On voit que, depuis Edgar Quinet, la religion humanitaire s’est perfectionnée. Quinet voulait que la France fût « le Christ des nations ». M. Denis ajoute que c’est aussi le moyen de réussir et que les pures intentions morales, le sacrifice sans réticence, ne donnent pas seulement la gloire et la palme du martyre, mais encore le succès.
Il est vrai que l’on se demande ce que M. Denis ferait du succès lui-même. Nous avons dit qu’il ne s’intéresse pas à la France. La preuve en est qu’après avoir résumé le grand discours prophétique de Thiers du 3 mai 1866, il nie que Thiers exprimât à ce moment autre chose que « les inquiétudes de la bourgeoisie traditionaliste ». En d’autres termes, le patriotisme est affaire de bourgeois et de réactionnaires. La France démocratique est affranchie de leurs inquiétudes. Ces vils intérêts matériels et politiques ne l’occupent pas. On reconnaît ici la théorie de la guerre des classes, la théorie de M. Gustave Hervé.
C’est la même théorie, mais avec le ton cagot en plus. Car M. Ernest Denis se soucie encore moins du prolétariat que de l’idéal, de la moralité supérieure de l’humanité et du sens mystique de l’histoire universelle. Les intentions l’intéressent plus que tout. Avec la patience, le scrupule et l’habileté du Torquemada romantique, il cherche au fond des consciences les tares et les impuretés. Il y a un bel exemple de cet esprit casuistique et inquisitorial dans le parallèle qu’il établit entre l’âme autrichienne et l’âme prussienne.
Pour M. Denis, ce n’est ni la politique de Bismarck ni l’effort héréditaire des Hohenzollen, ce n’est ni le fusil Dreyse ni la stratégie de Moltke qui ont décidé de la victoire à Sadowa. C’est le protestantisme, la liberté de conscience et l’individualisme qui sont vainqueurs de Rome, du catholicisme et du principe d’autorité, « c’est Luther et Kant qui l’emportent définitivement sur Canisius et Lamormain. »
Mais le luthéranisme et le kantisme de la Prusse ne satisfont pas encore complètement M. Denis. Il y découvre des lacunes et des scories. M. Ernest Denis, se voyant dans l’impossibilité de nier que les institutions monarchiques de la Prusse, la discipline de ses armées, son bon armement, son entraînement et son patriotisme intense aient fait pour la victoire au moins autant que Kant et que Luther se garde bien de ne pas tenir compte de ces éléments-là. Ainsi le Loriquet de la légende, dont il s’égaye à ses heures, n’avait pas l’imprudence de mettre en doute que Bonaparte eût existé.
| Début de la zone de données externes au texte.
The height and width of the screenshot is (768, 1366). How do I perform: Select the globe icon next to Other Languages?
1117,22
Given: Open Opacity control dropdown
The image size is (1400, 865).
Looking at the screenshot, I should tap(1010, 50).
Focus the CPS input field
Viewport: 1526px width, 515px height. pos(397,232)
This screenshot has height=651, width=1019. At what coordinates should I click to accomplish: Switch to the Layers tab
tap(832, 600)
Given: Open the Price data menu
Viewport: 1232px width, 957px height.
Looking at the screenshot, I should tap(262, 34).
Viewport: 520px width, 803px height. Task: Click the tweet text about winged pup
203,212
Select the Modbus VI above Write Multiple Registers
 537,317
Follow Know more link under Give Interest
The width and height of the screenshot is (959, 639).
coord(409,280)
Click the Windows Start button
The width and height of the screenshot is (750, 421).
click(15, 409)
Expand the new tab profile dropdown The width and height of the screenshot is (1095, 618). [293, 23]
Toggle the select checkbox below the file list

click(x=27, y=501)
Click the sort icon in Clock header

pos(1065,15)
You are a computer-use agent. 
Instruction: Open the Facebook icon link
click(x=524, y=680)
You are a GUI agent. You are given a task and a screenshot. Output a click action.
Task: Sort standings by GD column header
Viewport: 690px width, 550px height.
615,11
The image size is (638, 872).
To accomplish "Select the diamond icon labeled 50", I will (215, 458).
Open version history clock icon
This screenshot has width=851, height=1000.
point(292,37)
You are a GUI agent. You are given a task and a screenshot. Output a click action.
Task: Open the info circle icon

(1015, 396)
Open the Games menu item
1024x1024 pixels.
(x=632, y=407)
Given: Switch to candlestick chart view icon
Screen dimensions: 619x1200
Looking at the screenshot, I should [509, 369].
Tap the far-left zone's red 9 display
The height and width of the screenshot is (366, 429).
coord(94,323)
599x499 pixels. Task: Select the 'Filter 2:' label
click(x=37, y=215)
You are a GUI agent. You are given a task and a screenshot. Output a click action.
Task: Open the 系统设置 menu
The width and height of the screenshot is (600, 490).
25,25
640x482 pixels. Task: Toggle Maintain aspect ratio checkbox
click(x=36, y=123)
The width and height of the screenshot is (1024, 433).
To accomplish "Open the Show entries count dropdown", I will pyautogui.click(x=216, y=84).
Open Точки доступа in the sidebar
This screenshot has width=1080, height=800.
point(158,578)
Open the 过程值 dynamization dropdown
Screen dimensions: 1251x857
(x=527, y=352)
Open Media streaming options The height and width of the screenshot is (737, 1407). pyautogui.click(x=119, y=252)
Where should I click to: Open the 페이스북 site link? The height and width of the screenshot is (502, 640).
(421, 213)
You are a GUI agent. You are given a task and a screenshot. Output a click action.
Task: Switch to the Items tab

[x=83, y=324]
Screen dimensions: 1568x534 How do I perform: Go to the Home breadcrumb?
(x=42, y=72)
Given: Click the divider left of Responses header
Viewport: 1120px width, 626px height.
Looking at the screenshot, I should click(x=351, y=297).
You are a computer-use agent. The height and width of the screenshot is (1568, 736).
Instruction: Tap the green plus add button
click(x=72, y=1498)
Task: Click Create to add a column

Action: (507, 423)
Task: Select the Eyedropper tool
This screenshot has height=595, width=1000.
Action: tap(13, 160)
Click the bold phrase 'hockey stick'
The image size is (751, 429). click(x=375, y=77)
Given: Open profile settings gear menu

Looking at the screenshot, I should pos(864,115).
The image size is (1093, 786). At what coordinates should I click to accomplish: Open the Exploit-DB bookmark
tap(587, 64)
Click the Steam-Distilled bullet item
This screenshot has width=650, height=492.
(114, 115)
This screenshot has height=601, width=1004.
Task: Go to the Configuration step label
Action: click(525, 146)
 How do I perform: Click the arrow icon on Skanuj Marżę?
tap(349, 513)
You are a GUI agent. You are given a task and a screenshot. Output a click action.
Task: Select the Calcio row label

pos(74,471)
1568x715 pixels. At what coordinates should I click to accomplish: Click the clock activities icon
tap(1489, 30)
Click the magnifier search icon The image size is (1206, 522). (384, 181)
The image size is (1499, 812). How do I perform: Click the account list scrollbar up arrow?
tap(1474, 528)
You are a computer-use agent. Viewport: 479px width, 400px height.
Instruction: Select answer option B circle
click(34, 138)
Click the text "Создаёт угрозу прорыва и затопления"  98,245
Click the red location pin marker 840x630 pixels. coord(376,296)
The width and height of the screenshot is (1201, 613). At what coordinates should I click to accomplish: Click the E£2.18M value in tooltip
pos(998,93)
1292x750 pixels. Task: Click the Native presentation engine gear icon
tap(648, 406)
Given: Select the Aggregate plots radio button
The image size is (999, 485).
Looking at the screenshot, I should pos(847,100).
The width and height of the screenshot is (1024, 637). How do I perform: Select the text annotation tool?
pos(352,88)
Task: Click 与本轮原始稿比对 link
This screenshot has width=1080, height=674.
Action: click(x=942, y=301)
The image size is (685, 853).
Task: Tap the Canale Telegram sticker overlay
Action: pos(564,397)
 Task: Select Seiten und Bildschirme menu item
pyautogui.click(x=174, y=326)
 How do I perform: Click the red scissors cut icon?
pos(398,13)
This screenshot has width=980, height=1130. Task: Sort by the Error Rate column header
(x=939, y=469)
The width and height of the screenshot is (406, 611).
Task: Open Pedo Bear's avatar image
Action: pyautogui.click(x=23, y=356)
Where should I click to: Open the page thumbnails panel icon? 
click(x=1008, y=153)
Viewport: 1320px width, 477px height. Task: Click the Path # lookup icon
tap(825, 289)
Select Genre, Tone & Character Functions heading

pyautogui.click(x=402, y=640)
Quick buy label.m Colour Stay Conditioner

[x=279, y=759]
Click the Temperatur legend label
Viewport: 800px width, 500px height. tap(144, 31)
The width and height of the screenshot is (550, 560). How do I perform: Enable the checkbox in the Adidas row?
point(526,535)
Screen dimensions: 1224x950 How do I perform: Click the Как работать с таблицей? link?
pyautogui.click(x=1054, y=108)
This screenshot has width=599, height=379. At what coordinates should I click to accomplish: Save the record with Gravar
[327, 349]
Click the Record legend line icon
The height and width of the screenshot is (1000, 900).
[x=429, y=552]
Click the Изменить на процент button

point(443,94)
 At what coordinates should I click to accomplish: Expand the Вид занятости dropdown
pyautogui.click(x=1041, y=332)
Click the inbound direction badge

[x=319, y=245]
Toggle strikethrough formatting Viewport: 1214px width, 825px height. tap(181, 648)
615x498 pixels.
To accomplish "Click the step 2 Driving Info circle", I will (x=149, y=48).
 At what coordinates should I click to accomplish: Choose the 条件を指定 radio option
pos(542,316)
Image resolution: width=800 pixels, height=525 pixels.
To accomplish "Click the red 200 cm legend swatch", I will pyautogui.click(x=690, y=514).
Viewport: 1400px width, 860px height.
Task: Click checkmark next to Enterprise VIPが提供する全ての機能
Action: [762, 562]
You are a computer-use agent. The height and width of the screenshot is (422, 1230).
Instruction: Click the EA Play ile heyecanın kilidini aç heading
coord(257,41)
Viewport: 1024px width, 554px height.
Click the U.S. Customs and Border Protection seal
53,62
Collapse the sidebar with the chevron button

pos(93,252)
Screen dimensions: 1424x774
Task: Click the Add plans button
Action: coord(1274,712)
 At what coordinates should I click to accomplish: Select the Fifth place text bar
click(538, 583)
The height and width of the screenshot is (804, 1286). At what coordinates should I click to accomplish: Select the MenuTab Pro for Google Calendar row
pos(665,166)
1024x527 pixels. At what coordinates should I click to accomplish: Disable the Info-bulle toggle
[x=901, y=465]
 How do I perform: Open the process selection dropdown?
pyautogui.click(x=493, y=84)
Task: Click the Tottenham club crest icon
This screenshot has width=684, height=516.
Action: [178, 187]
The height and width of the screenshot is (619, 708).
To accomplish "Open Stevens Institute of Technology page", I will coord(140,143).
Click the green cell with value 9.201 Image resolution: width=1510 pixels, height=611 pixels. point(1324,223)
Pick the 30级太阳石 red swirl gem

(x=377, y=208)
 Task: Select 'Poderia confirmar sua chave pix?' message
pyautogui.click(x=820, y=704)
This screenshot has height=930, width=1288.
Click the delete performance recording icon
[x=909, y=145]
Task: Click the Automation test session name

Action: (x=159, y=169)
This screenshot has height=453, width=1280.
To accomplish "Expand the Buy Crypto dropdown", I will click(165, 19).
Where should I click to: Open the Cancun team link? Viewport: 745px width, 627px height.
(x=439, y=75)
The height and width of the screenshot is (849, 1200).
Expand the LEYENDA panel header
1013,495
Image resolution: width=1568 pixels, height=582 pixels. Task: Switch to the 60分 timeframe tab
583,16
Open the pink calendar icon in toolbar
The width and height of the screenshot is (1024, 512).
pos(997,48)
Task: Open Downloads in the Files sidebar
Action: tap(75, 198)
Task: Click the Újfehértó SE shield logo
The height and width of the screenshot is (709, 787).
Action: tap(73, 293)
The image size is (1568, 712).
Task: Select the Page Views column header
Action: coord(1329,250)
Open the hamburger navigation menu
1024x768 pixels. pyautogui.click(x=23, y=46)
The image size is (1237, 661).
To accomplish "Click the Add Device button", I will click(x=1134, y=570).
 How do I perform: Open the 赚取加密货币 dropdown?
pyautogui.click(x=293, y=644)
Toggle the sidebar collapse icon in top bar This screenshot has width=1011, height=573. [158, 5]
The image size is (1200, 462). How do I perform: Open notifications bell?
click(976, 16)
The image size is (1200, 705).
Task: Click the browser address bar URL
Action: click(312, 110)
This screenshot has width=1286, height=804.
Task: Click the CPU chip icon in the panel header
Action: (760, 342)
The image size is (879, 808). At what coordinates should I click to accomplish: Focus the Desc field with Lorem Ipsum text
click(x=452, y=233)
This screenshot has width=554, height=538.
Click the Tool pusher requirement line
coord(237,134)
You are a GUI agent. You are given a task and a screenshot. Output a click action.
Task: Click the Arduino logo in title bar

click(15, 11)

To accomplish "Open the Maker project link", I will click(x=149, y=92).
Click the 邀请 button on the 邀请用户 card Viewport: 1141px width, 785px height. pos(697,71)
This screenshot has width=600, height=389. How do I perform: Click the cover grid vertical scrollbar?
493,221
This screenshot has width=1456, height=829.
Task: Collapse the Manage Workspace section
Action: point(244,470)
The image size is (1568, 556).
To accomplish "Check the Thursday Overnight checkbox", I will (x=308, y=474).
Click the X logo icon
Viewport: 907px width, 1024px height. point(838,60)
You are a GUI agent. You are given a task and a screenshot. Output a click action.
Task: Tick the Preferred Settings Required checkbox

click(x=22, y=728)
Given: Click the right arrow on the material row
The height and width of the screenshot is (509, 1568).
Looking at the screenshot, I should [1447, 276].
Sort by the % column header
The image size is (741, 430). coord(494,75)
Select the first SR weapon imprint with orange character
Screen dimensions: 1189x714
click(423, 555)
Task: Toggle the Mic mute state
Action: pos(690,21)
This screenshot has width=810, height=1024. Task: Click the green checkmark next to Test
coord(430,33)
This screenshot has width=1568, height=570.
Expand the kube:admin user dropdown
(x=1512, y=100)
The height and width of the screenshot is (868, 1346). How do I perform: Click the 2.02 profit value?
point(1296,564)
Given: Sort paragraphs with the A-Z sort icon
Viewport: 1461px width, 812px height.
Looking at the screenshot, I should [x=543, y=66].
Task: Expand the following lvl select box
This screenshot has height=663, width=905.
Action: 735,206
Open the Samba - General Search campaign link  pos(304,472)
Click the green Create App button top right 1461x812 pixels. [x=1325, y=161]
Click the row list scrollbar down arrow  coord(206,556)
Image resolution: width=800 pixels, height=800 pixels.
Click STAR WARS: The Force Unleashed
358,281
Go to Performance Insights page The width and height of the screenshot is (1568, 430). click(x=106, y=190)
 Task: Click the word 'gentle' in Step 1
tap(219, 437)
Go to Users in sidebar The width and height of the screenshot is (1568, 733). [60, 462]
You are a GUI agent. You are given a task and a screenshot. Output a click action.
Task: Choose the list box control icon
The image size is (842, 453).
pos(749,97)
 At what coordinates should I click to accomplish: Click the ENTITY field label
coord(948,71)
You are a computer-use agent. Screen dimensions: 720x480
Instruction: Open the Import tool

Seulement il arrangeait la vie de Bonaparte à sa manière. M. Denis en use d’une façon encore plus subtile avec les gênantes réalités de l’histoire. Sans doute, dit-il, la Prusse avait une monarchie réactionnaire, un ministre machiavélique, un caporalisme étroit, un « chauvinisme inférieur ». Mais tout cela, qui, sans doute, engendre les vertus guerrières, « suppose d’ordinaire d’assez graves imperfections morales, la dureté, le mépris du faible et du vaincu, l’hypocrisie aussi ». Dès lors, les « imperfections morales » étant, dans la mythologie de notre professeur, ce qui fait échouer les plans des diplomates et battre les armées, il faut admettre que c’est en dépit de ces imperfections que la Prusse a été victorieuse, et que l’éternelle justice a passé condamnation sur elles, en faveur de l’excellence de la cause prussienne — celle de Luther et de Kant.
M. Ernest Denis, républicain très avancé, ne reproche qu’une chose à la politique étrangère de Napoléon III : c’est de n’avoir pas assez hardiment, de n’avoir pas intégralement appliqué le principe des nationalités. Il fallait que de ses mains, et au besoin du sang de ses soldats, la France aidât à la naissance de l’unité allemande comme elle avait aidé l’unité italienne. Il fallait jusqu’au bout, et quoi qu’il en pût coûter, faire triompher « le droit des peuples ». Napoléon III nous a entraînés dans sa catastrophe parce qu’il n’est pas allé assez loin dans la politique révolutionnaire et napoléonienne. C’est de l’idéalisme exaspéré, c’est du fanatisme. Mais c’est exactement conforme à l’esprit du testament de Sainte-Hélène comme à la thèse de M. Émile Ollivier.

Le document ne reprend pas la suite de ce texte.